The article “Is Progress In Autonomous Technology Gated By Research In Animal Communication” explored the not very well understood “low level” perception and communication which helps humans navigate through the physical world. Humans (and animals) innately evaluate the physical future behaviour of other actors in the environment by looking at factors such as speed, direction, body positioning, and even gestures of other actors.
One of the key factors is through the observation of the other actor’s eyes — the point of the other actor’s focus. Simple examples which show the importance include a distracted driver on their cell phone driving straight towards you or the stereotypical professor absent mindedly walking towards a busy street. Both situations raise an alarm for the observer. Observed focus is used today to determine engagement in ADAS safety systems or pedestrian intent at intersections for Autonomous Vehicles.

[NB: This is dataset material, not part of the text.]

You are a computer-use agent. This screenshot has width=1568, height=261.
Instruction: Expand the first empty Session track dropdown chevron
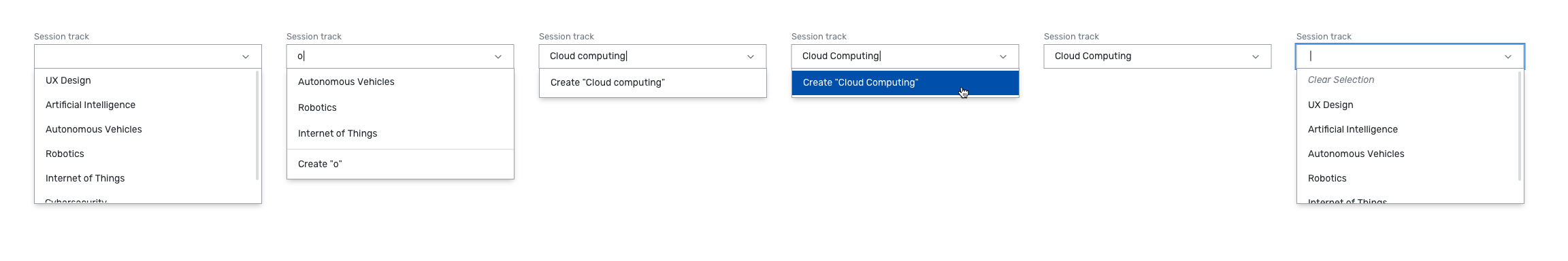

Focus is an interesting concept. We all have an intuitive sense of it and the analogy most used is the concept of a camera. For cameras, the region in focus is clear and the regions outside are blurred. In human perception, focus means a concentration of senses and brain cycles such that fidelity of the objects under focus are at their most detailed. When something is not in focus, it is implicitly held in an abstract manner. That is, we know something is in that physical space, but we are not exactly sure of what it is. A simple example in the act of driving may be that the object ahead of us is recognized explicitly as a Tesla
In contrast, conventional artificial intelligence algorithms in autonomous vehicles such as Waymo and Tesla work towards a divergent model. They opt for a model more akin to an knowledge oracle where the autonomous vehicle observes its whole environment constantly and with full detail. In fact, this is a key part of the safety value statement which has been offered by autonomous vehicles for addressing the distracted driving problem.

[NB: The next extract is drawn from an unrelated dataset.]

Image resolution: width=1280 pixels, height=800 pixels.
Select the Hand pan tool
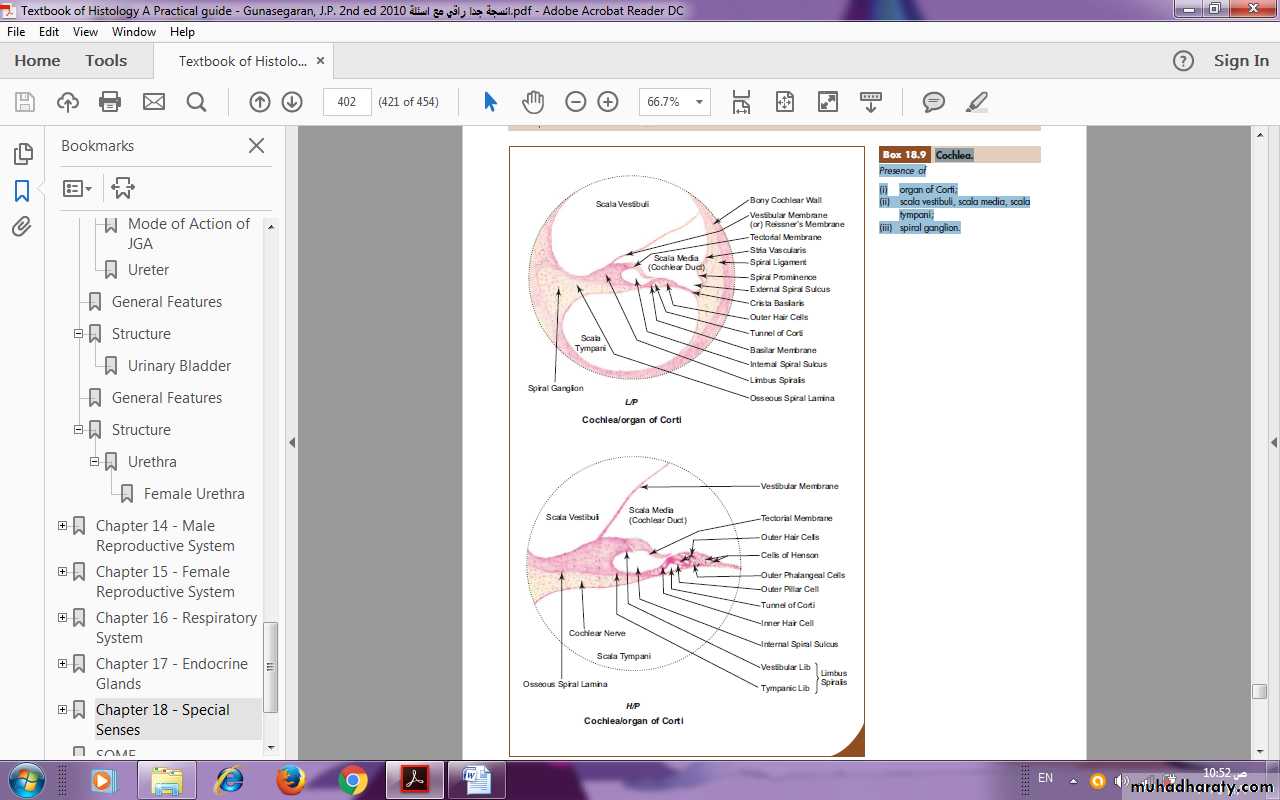click(x=532, y=102)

The conventional methodology for autonomous vehicles is to train the artificial intelligence engines to recognize labeled objects with ever growing databases. Of course, recognizing an object in a pixel (or lidar point cloud or imaging radar) map in all of the potential orientations is a very difficult problem. Invariably, there is confusion caused by objects such as a van which has a person’s image wrapped on the outside or a pedestrian walking with a bicycle (Phoenix Uber Fatality). Similar to google image search, this “data-up” method of solving the problem has serious robustness issues because one is potentially always missing the next interesting training set.

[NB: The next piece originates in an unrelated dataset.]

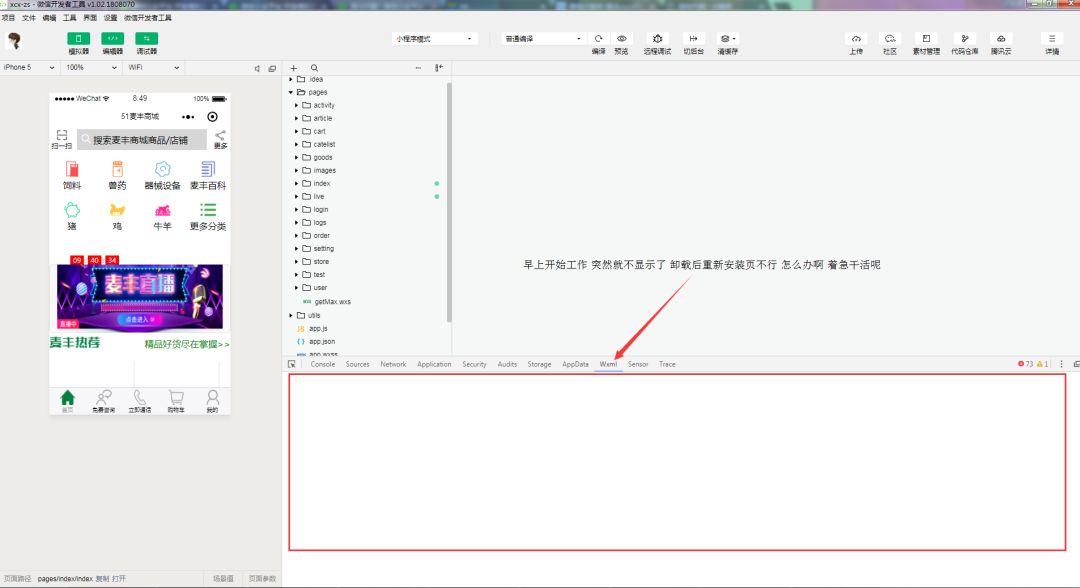Open the WiFi network dropdown
The height and width of the screenshot is (588, 1080).
pyautogui.click(x=154, y=67)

In response, AV manufacturers have pushed out the training to the physical world. Tesla, in particular, touts the use of its nearly 1M fleet with Autodrive as a mechanism for reaching closure on this training task. There are three reasons that this approach may not be wise and ultimately may not work as currently constructed.
- Reactive Methodology: Fundamentally, the process is reactive in nature. That is, one records the world, has to build a process to analyze the data , do root analysis, and solve the problem. Each step has significant challenges and is expensive.
- Execution Velocity: Operating a real-world test bed has its advantages, but the real world moves very slowly. Most cars are parked most of the time (less than 5% utilization is the norm), so the number of driven miles for even a million cars is not very high.
- Sampling Bias: Perhaps the most important shortcoming is that of sampling bias. The Tesla road fleet is highly correlated to specific areas, so whatever validation is done is limited to those situations. What about the next interesting situation ? How does define a clear expectation for the next customer for where the AV will work ?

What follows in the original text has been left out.